Physical fitness and chess
GM Simen Agdestein (1967- ) of Norway played professional soccer for awhile for the Norwegian national team, before breaking his leg.
Before Alexander Alekhine (1892-1946) defeated Jose Capablanca in their 1927 championship match, he gave up smoking and drinking and underwent a program of physical training. Alekhine once described one of his biggest hobbies was ping pong.
Vishy Anand (1969- ) goes to the gym regularly (two hours in the morning) and runs on the treadmill, cycles at home, and goes swimming. He also goes for long walks, which help him divert attention from chess. He occasionally plays tennis.
Levon Aronian (1982- ) spends 2 hours a day for physical exercise and 4 hours a day for chess training.
Maurice Ashley’s (1966- ) hobby is physical fitness. He loves to go to the gym and work out. He goes to the gym five times a week to work out.
Arthur Bisguier (1929- ) swims for physical conditioning, even in his 70s.
Every day of his life, Mikhail Botvinnik (1911-1995) did morning calisthenics and walking. Botvinnik believed physical fitness was a key to success in the chessboard.
Walter Browne (1949- )played tennis to keep in shape. In 1975, a day after he gave a simul in North Carolina, he and I played several sets of tennis before he left for another simul.
Robert Byrne (1928-2013) played tennis to stay in shape.
Jose Capablanca (1888-1942) played baseball as a young adult and was on the varsity baseball team at Columbia University. Later, he relaxed with billiards and played golf as well as tennis.
Magnus Carlsen (1990- ) works out on a treadmill daily and uses that time to study different openings. He also plays a lot of soccer. When training in Oman, he played beach volleyball and went sailing. He occasionally plays tennis.
Larry Christiansen (1956- ) likes to swim. He also plays tennis and water skis.
Arnold Denker (1914-2005) was a golden gloves boxer in his younger days.
Max Euwe (1901-1981) was an amateur boxer in his younger days. He also played tennis, did a lot of cycling and shadowboxing.
Bobby Fischer (1943-2008) believed in physical fitness. He took long walks, worked out in a gym or at home watching Jack LaLanne. Other times, he went out bowling or played tennis or table tennis.
Anna Hahn (1976- ) works out as a kick-boxer.
Vassily Ivanchuk (1969- ) plays soccer, tennis, and table tennis. In the winter he ice skates.
Gata Kamsky (1974- ) plays tennis and likes to run for physical exercise.
Sergey Karjakin (1990- ) has a fitness coach. He swims and plays volleyball and other sports.

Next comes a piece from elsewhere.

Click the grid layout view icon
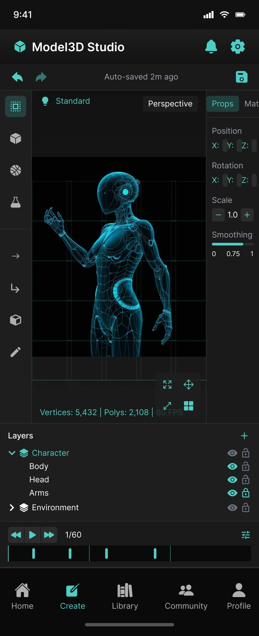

Anatoly Karpov (1951- ) used to work out with one hour of tennis or swimming in the morning.
Garry Kasparov (1963- ) had a training regimen that included swimming, soccer (football), and cycling.
Paul Keres (196-1975) played tennis and table tennis. At the Vancouver 1975 International, I played him a few games of table tennis during the tournament.
Viktor Korchnoi (1931- ) worked out daily during his world championship matches.
Alexandra Kosteniuk (1984- ) tries to start every day with a 5K run or just regular jogging.
Vladimir Kramnik (1975- ) works out by swimming or playing tennis.
Emanuel Lasker (1868-1941) played golf.
Hikaru Nakamura (1987- ) likes to swim.
Jutid Polgar likes to play tennis.
Susan Polgar (1969- ) emphasizes physical fitness and makes her chess team work out in the local CrossFit gym.
Lajos Portisch (1937- ) stayed in shape by playing tennis.
Yasser Seirawan (1960- ) occasionally plays tennis.
Vasily Smyslov (1921-2010) took boxing lessons from a professional boxer and coach.
Wesley So (1993- ) jogs an hour every day.
Boris Spassky (1937- ) played tennis to stay in shape and was a high jumper in his youth.
Peter Svidler likes to play tennis and likes billiards.
Sir George Thomas (1881-1972) stayed fit by winning 21 British badminton title and competing at Wimbledon in tennis.
Veselin Topalov likes to play tennis.
Eugenio Torre (1951- ) played tennis to keep in shape and regularly visits a gym.
Josh Waitzkin (1976- ) gave up chess to become a world champion in martial arts (Tai Chi).
Many of the earlier Soviet grandmasters had a fitness coach, access to a swimming pool, sauna, and went for long walks.